* [Task brief] Reproduce the lines below verbatim, character for character, across their full length.
"""
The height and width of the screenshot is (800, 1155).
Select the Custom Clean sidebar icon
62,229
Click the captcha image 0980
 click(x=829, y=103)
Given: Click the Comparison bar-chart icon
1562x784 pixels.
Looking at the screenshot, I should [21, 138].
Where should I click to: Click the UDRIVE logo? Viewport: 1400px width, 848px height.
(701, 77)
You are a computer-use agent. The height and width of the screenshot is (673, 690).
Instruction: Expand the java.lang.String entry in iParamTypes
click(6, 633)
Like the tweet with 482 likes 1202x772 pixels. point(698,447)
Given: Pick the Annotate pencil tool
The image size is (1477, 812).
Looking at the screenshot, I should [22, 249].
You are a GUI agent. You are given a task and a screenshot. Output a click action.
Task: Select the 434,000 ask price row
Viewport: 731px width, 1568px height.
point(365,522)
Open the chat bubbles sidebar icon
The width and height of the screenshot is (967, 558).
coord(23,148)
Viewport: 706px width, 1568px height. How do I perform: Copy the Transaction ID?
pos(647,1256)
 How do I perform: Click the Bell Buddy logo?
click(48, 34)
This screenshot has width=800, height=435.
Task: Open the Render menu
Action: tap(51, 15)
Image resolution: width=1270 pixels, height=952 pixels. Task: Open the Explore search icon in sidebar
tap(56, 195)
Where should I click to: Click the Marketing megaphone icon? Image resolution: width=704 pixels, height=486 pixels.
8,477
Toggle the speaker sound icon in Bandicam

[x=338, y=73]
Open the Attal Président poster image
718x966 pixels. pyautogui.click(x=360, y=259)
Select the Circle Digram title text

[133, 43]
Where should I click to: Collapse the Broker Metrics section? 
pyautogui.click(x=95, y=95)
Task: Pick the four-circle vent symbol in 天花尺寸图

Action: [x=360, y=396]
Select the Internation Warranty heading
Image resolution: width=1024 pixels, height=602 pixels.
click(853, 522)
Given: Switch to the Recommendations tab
"""
* [In response]
The height and width of the screenshot is (800, 1155).
Select the Custom Clean sidebar icon
62,229
Click the captcha image 0980
 click(x=829, y=103)
Given: Click the Comparison bar-chart icon
1562x784 pixels.
Looking at the screenshot, I should [21, 138].
Where should I click to: Click the UDRIVE logo? Viewport: 1400px width, 848px height.
(701, 77)
You are a computer-use agent. The height and width of the screenshot is (673, 690).
Instruction: Expand the java.lang.String entry in iParamTypes
click(6, 633)
Like the tweet with 482 likes 1202x772 pixels. point(698,447)
Given: Pick the Annotate pencil tool
The image size is (1477, 812).
Looking at the screenshot, I should [22, 249].
You are a GUI agent. You are given a task and a screenshot. Output a click action.
Task: Select the 434,000 ask price row
Viewport: 731px width, 1568px height.
point(365,522)
Open the chat bubbles sidebar icon
The width and height of the screenshot is (967, 558).
coord(23,148)
Viewport: 706px width, 1568px height. How do I perform: Copy the Transaction ID?
pos(647,1256)
 How do I perform: Click the Bell Buddy logo?
click(48, 34)
This screenshot has width=800, height=435.
Task: Open the Render menu
Action: tap(51, 15)
Image resolution: width=1270 pixels, height=952 pixels. Task: Open the Explore search icon in sidebar
tap(56, 195)
Where should I click to: Click the Marketing megaphone icon? Image resolution: width=704 pixels, height=486 pixels.
8,477
Toggle the speaker sound icon in Bandicam

[x=338, y=73]
Open the Attal Président poster image
718x966 pixels. pyautogui.click(x=360, y=259)
Select the Circle Digram title text

[133, 43]
Where should I click to: Collapse the Broker Metrics section? 
pyautogui.click(x=95, y=95)
Task: Pick the four-circle vent symbol in 天花尺寸图

Action: [x=360, y=396]
Select the Internation Warranty heading
Image resolution: width=1024 pixels, height=602 pixels.
click(853, 522)
Given: Switch to the Recommendations tab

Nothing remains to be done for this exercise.